TAREFAS A REALIZAR
**1.** Transcreva o trecho do texto sobre o domínio na Fórmula 1 que começa nas palavras "Por a 30 Outubro" e termina logo após "fenómeno é frequente.".
**2.** No texto sobre o domínio na Fórmula 1, que construtora interrompeu em 95 a série de campeonatos da Williams?

TEXTO FORNECIDO
──────────────────────────────

As chaves do domínio na história da Fórmula 1

Por a 30 Outubro 2017 21:10

A F1 é dos desportos de alta competição mais exigentes do mundo. Todos os pormenores têm de ser tidos em conta e uma fracção de segundo é a diferença entre ser primeiro ou segundo. Com um nível de exigência tão grande, poderá parecer improvável que existam domínios mas a realidade é que este fenómeno é frequente.

Todos se lembram da era da McLaren-Honda dos anos 80/90, ou da Williams-Renault logo de seguida, assim como a época da Ferrari, da Red Bull e mais recentemente da Mercedes. Os domínios na F1 têm sido algo cada vez mais comum e um dos motivos para que os mais saudosos puxem o lustro às recordações do passado, desvalorizado o desporto que temos na actualidade.

A grande verdade é que este tipo de domínio existiu desde sempre. O primeiro grande domínio da história foi da Ferrari, primeira construtora a vencer 3 campeonatos de seguida (75,76.77), uma série apenas interrompida pela Lotus (78). Os anos 80 foram caracterizados por bicampeonatos, com a Williams (80,81), Ferrari (82,83), McLaren (84,85) e novamente Williams (86,87), antes da parceria McLaren Honda arrasar a concorrência por completo com 4 campeonatos seguidos. De 92 a 97 foi a vez da Williams voltar ao topo com nova série de três campeonatos seguidos, contrariada em 95 pela Benetton. Seguiu-se o reinado do Barão Vermelho de 99 a 2004. A força maior seguinte no grande circo foi a Red Bull (de 2010 a 2013) e por fim a era turbo-híbrida onde a Mercedes tem sido a melhor.

──────────────────────────────

DADOS FORNECIDOS
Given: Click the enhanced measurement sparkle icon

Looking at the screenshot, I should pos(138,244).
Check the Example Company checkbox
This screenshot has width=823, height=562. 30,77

──────────────────────────────

RESULTADOS ESPERADOS
**1.**
Por a 30 Outubro 2017 21:10

A F1 é dos desportos de alta competição mais exigentes do mundo. Todos os pormenores têm de ser tidos em conta e uma fracção de segundo é a diferença entre ser primeiro ou segundo. Com um nível de exigência tão grande, poderá parecer improvável que existam domínios mas a realidade é que este fenómeno é frequente.

**2.** A Benetton.